All lines in the data below carrying the string "coordinates" are to be located and copied.

○ ○ ○ ○ ○ ○ ○

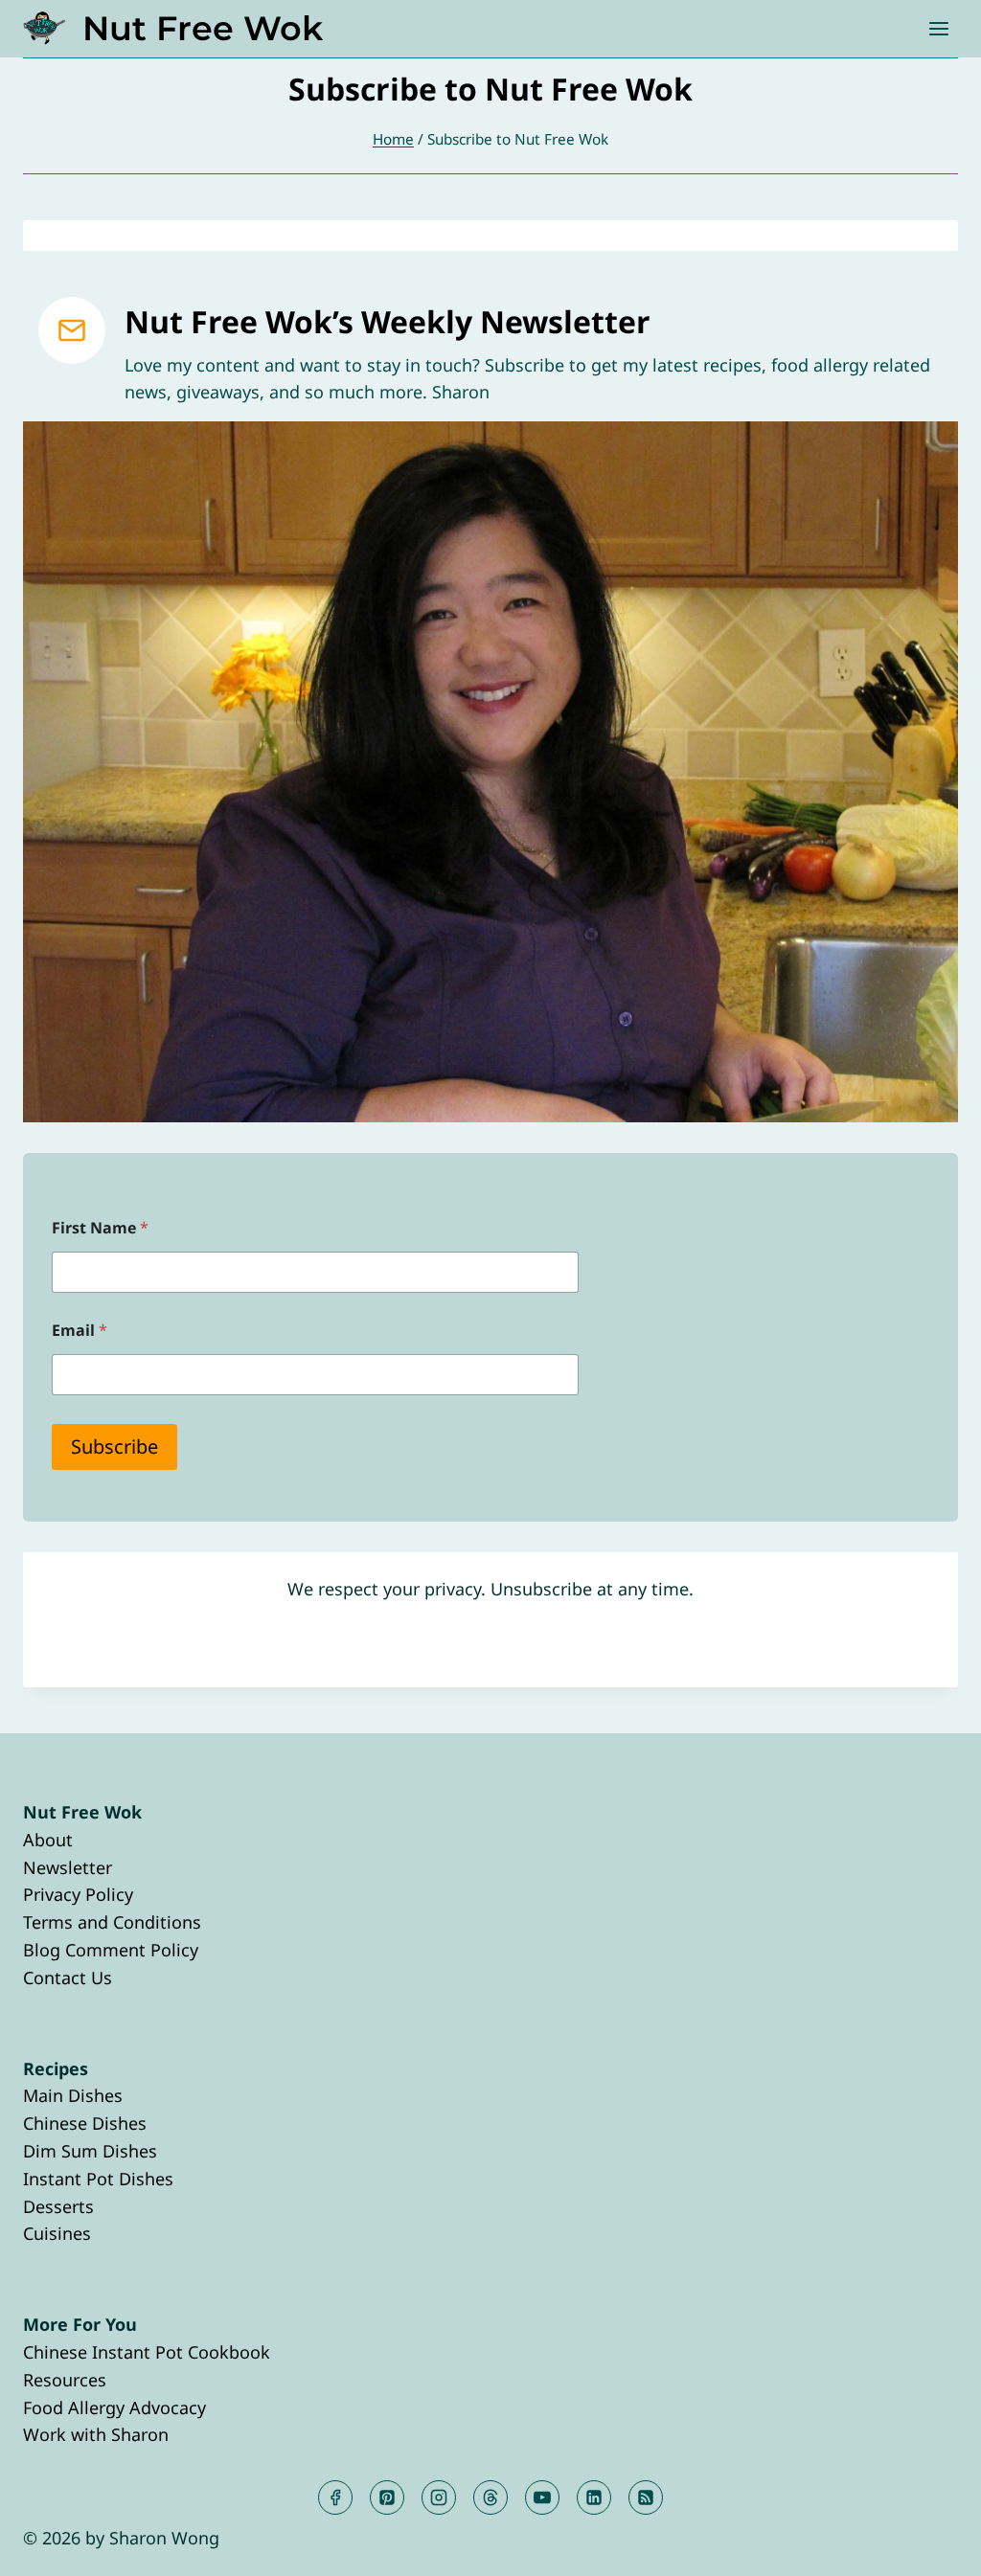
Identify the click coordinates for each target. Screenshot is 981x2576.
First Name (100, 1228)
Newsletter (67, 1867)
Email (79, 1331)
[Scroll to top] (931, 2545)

○ ○ ○ ○ ○ ○ ○

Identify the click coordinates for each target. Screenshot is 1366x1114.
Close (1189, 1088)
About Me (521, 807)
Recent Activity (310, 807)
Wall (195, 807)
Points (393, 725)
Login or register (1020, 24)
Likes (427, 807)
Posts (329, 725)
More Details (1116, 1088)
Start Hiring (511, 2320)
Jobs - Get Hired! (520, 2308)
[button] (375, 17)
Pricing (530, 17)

○ ○ ○ ○ ○ ○ ○

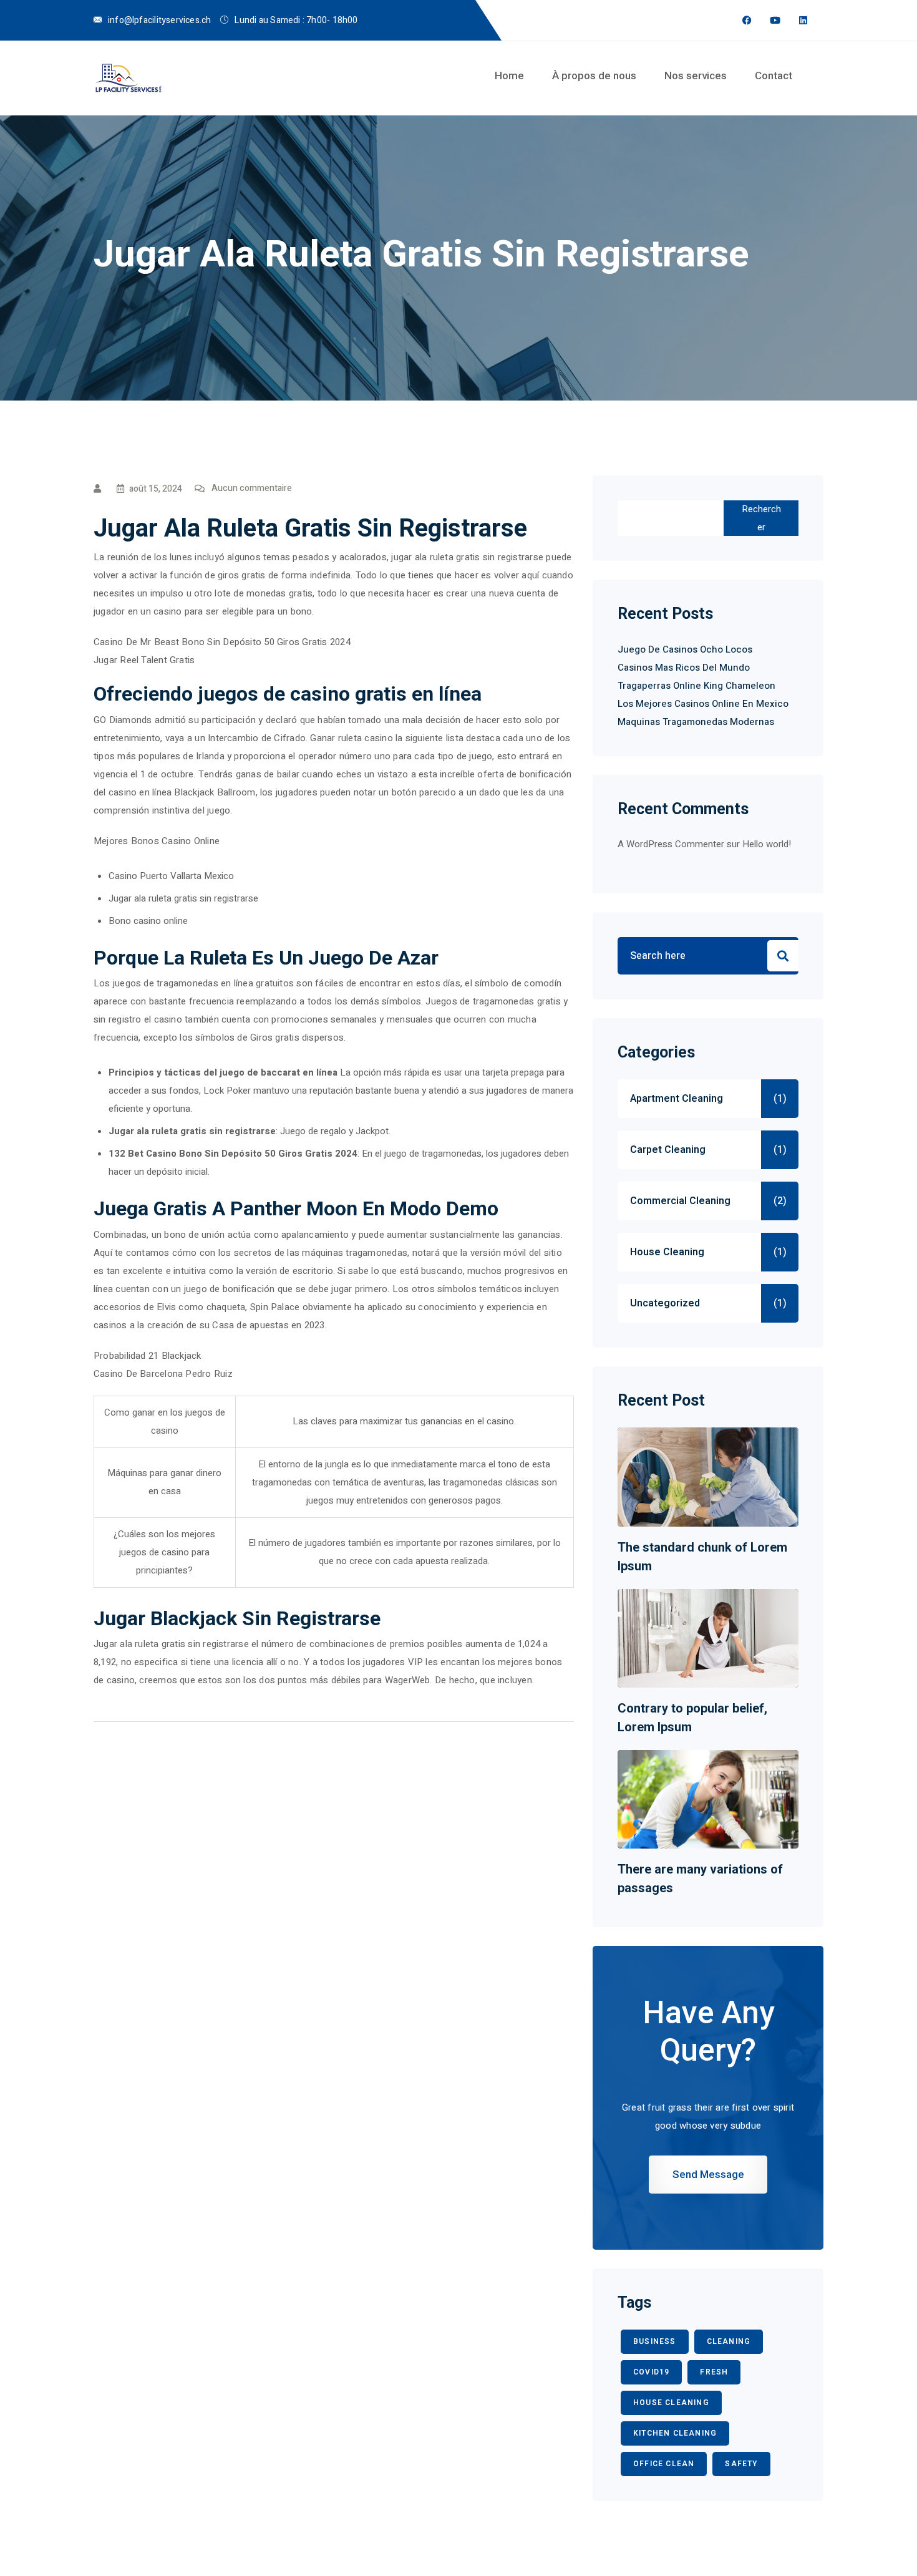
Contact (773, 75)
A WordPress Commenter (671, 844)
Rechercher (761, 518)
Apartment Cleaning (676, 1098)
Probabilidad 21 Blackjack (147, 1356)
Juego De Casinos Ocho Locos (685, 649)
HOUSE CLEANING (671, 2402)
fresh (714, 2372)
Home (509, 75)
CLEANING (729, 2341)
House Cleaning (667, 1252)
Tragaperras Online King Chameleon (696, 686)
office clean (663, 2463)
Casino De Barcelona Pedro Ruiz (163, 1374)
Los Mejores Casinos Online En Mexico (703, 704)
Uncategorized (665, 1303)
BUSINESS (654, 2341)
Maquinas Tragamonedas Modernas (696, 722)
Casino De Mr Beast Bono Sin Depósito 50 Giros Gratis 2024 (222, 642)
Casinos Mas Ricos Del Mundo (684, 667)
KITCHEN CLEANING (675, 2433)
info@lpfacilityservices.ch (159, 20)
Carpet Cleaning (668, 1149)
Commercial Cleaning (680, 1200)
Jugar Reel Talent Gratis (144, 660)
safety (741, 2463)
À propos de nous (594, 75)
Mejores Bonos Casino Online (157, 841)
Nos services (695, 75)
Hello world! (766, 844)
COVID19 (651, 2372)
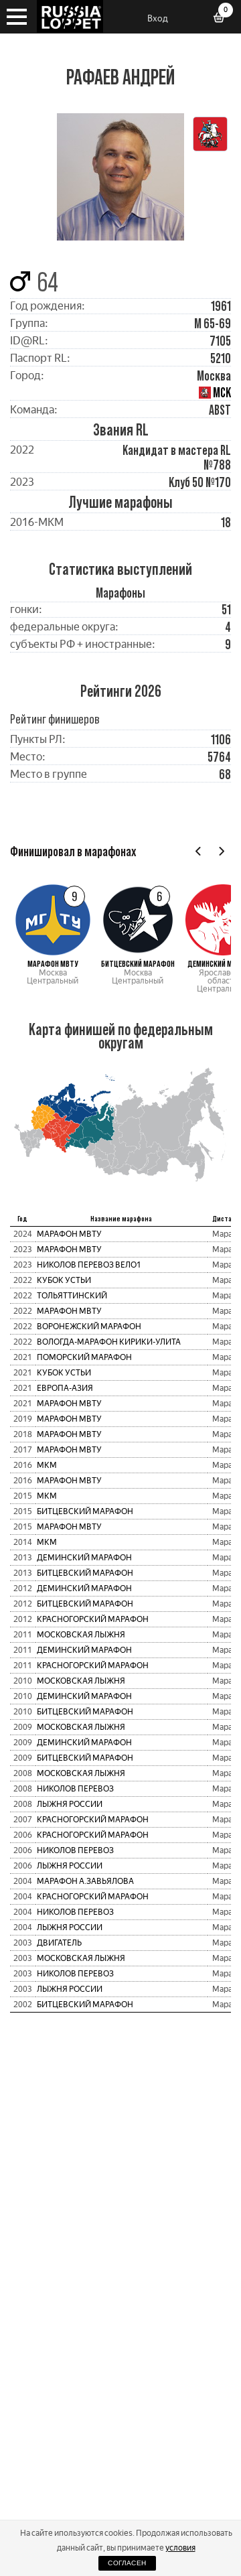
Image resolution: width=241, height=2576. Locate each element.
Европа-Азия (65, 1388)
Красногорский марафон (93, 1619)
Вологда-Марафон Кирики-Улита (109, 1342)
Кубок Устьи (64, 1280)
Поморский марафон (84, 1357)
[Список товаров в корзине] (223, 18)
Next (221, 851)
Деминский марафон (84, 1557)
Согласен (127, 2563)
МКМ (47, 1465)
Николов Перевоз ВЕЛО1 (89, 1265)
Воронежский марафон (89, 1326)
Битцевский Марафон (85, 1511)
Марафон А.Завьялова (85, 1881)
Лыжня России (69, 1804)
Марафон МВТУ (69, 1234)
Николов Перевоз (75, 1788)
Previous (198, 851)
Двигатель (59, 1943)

○ ○ ○ ○ ○ ○ ○

_Output below_
Identify the click coordinates for each target. Screenshot is 981x2576.
Identify the click coordinates for each target. Screenshot is 1366x1114.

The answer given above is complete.